ENTRIES SHOWN Start Marker

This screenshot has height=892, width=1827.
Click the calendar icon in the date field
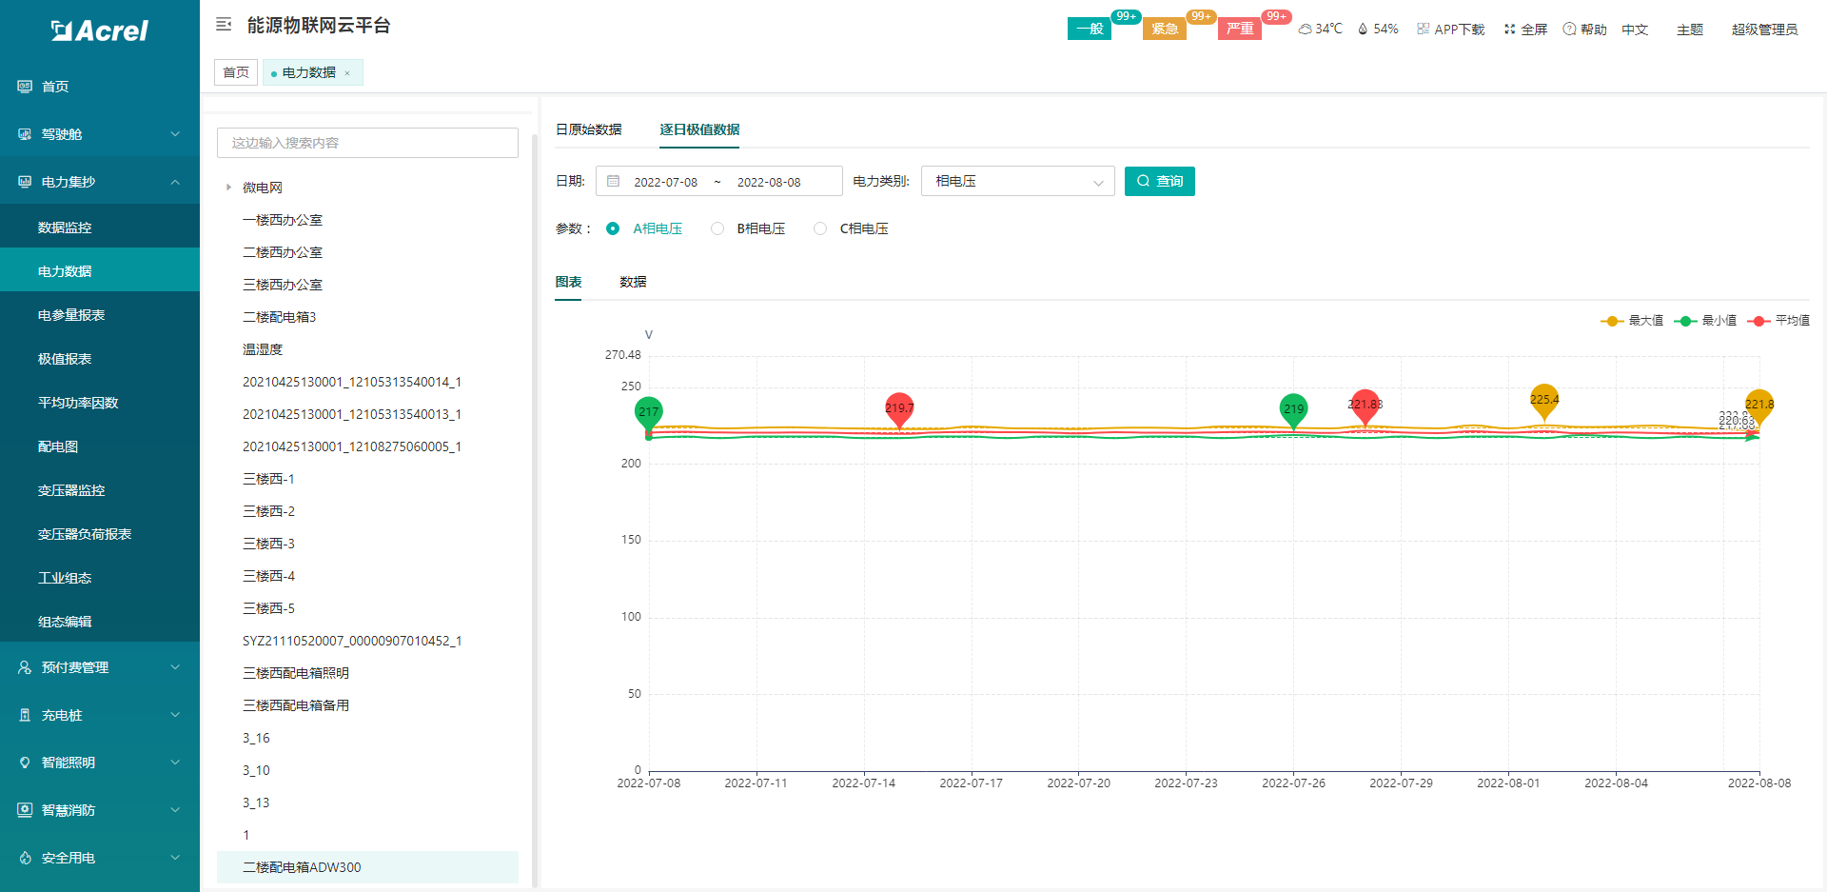pos(614,182)
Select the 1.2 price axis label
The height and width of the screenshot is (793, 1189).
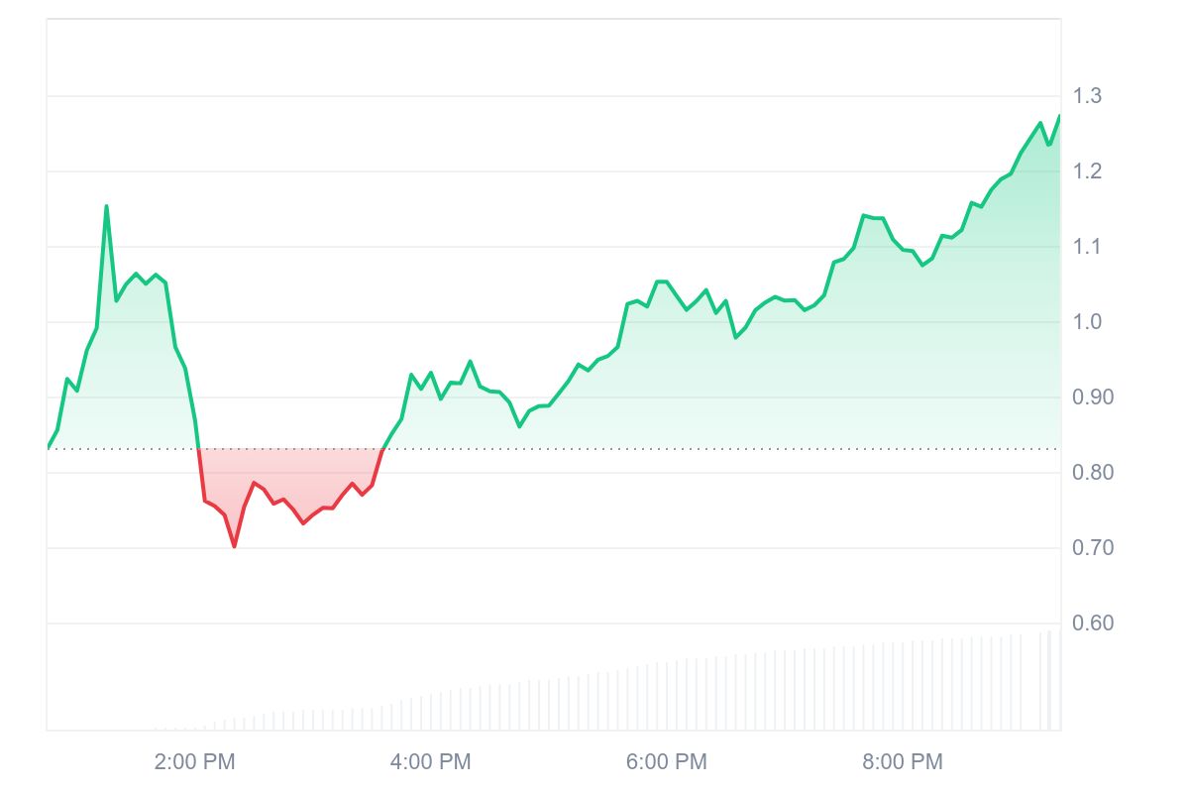(x=1087, y=171)
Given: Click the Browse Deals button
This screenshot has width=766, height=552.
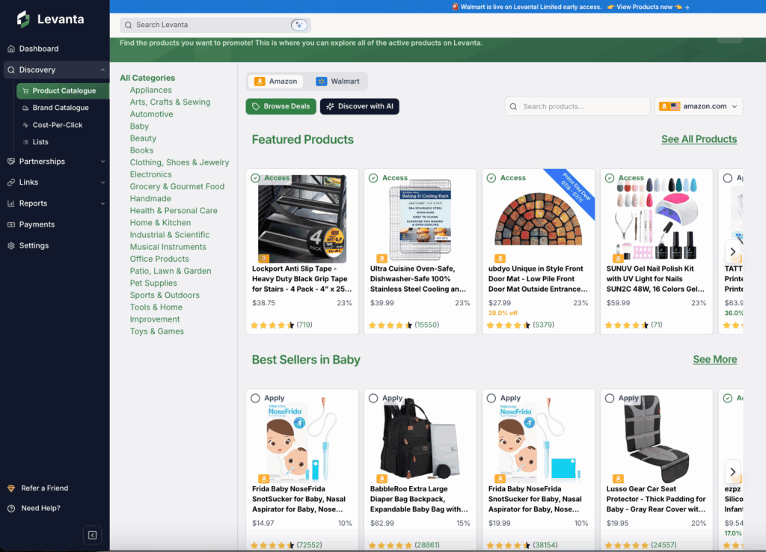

ENTRIES SHOWN End Marker

→ WORK TO BE COMPLETED
Only the lines from the one containing "The height and" through the last line of the data may appear in the answer, each given again exactly and with pictures left out.

→ THE ANSWER
The height and width of the screenshot is (793, 1189).
(x=1087, y=171)
Given: Click the Browse Deals button
This screenshot has width=766, height=552.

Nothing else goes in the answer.